I’ve had the X-Carve for a couple months now, and my experience has been somewhat disappointing so far.
I got the machine in the beginning of July, and have only had one or two successful carves. The Inventables support has been wonderful, and these forums are incredibly helpful, but I’m still not having much success. I want this to work out-- I have a huge list of projects I want to try!!
When I got my machine, my spindle mount was out of spec, preventing one of the eccentric nuts from seating properly in the extrusion. I filed it down to the best of my ability, but it still wasn’t quite right. This caused a lot of machine chatter, and resulted in a scary situation where the entire z-axis fell off, and the spindle drilled through my work piece, and nearly started a fire (I had run to the bathroom for a minute).
Customer support sent me a new mount and spindle, and very kind, apologetic, and wonderful to work with, but after a month of troubleshooting after getting the replacement parts, I’m still having issues, which I attribute to feeds and speeds.

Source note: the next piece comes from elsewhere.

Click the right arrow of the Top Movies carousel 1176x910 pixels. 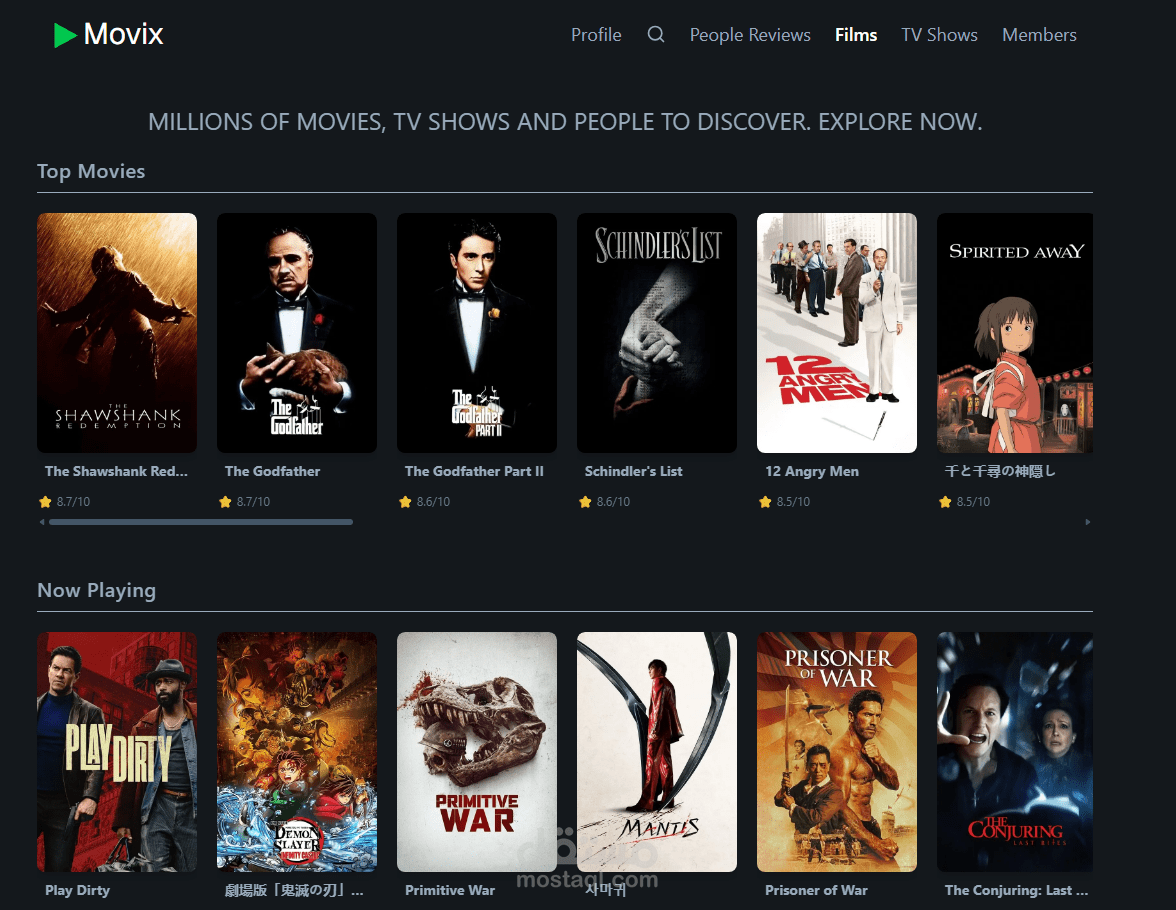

It seems as though I am doing something very wrong. Even when I am running at INCREDIBLY shallow depths (.007 at 50in/min), I get chatter. Plus, running a job at that shallow a depth means that it takes FOREVER to carve out anything. (Fill settings removing 1/4 inches of material out of a 3x3 inch area took over 3 hours). When I boost up the depth per pass and lower the feed rate, the chatter gets worse, and the job fails.
My 1/8 inch and 1/4 bits are much worse than my smaller bits, but it seems that regardless of what I’ve tried, the eccentric nuts are working themselves loose, and the spindle is chattering during the cut. Occasionally, it even seems like the g-Code for the pass is getting off slightly (the machine will start cutting a line that is off by a centimeter or two. (The deeper the pass, the more worrisome that is, as you might imagine).
Does anyone have any suggestions about calculating feeds and speeds? I don’t have information regarding chipload for my bits, so I’m just doing a LOT of trial and error. But this has been expensive, and my wife is getting annoyed how much time I’m spending with nothing yet to show for it (other than some new knowledge).
I have documented the entire build and prep work processes via video with the intention to teach newbies how to understand and use the machine on YouTube, but until I get the kinks worked out, I don’t feel comfortable putting these out there.
I am committed to figuring this out and making this work, so any suggestions would be incredibly appreciated!! Thank you guys so much!